Stored records:
============

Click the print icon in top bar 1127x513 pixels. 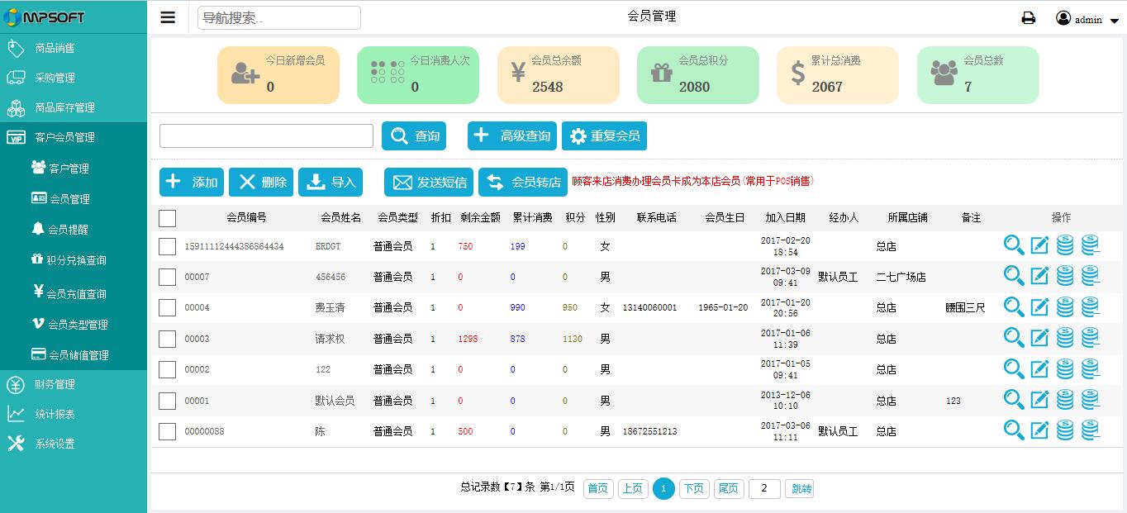click(x=1028, y=17)
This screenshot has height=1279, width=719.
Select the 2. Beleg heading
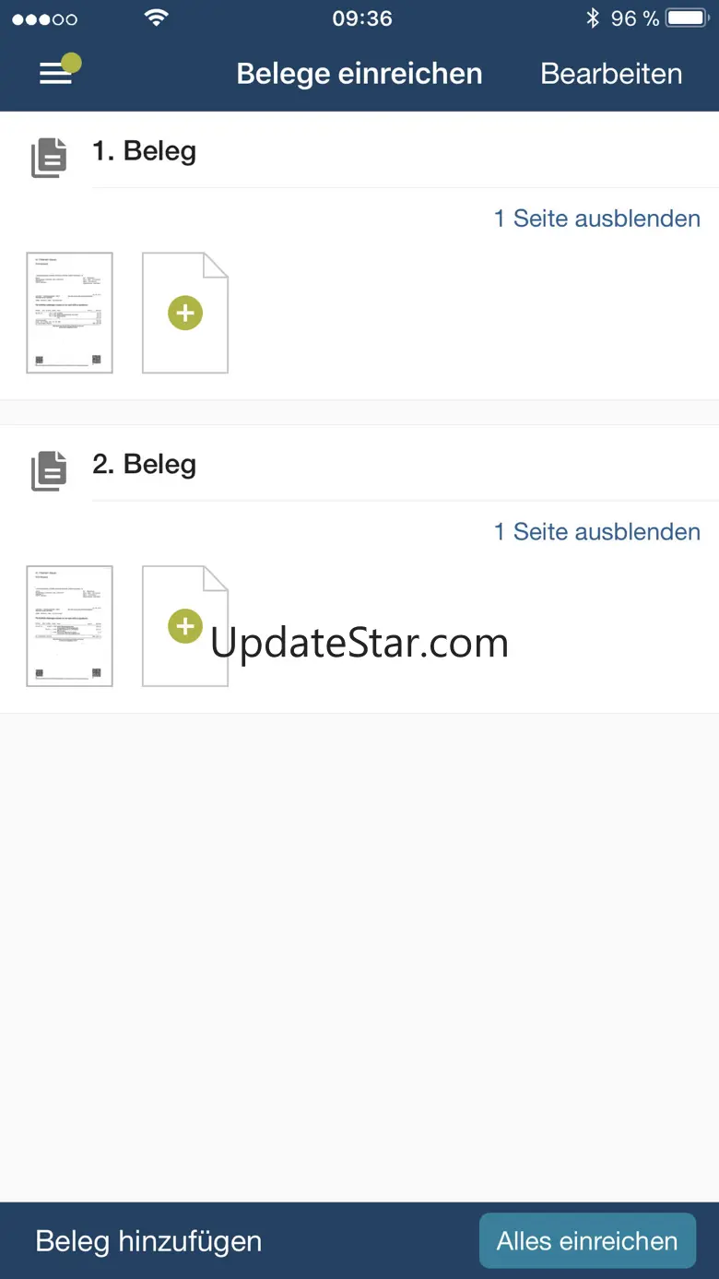[145, 465]
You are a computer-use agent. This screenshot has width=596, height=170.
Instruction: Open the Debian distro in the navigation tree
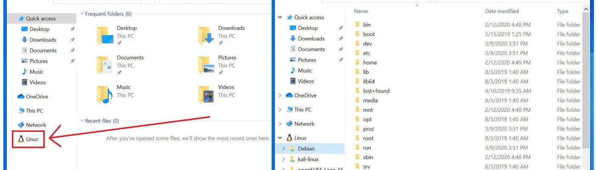click(x=306, y=148)
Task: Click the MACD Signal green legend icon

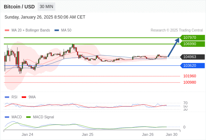Action: [28, 117]
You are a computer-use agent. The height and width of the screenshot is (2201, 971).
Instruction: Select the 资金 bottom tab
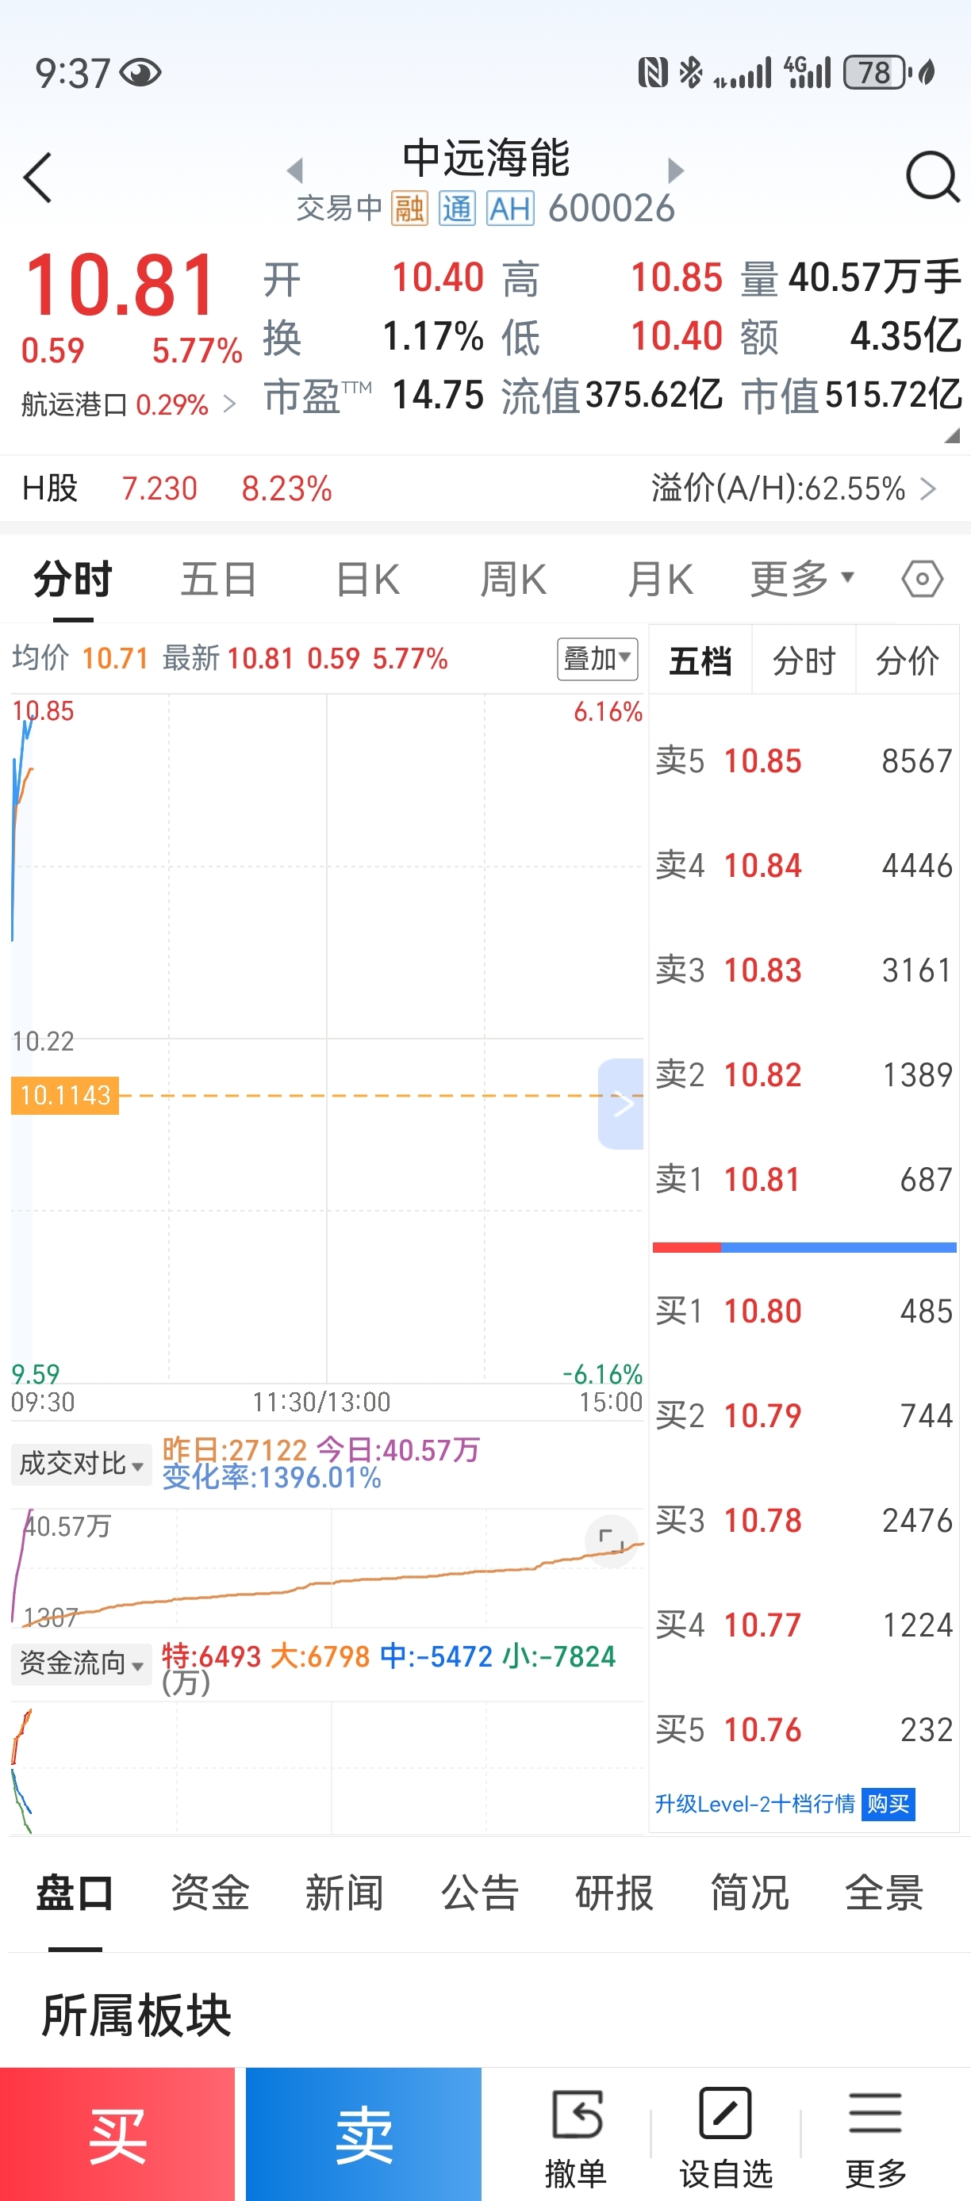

============

§ **THE PROBLEM**
Every line in the entries above that mentions the word "screenshot" must be shown.

§ **ANSWER SPACE**
This screenshot has height=1279, width=719.
You are a computer-use agent. This screenshot has width=596, height=170.
You are a computer-use agent. The height and width of the screenshot is (2201, 971).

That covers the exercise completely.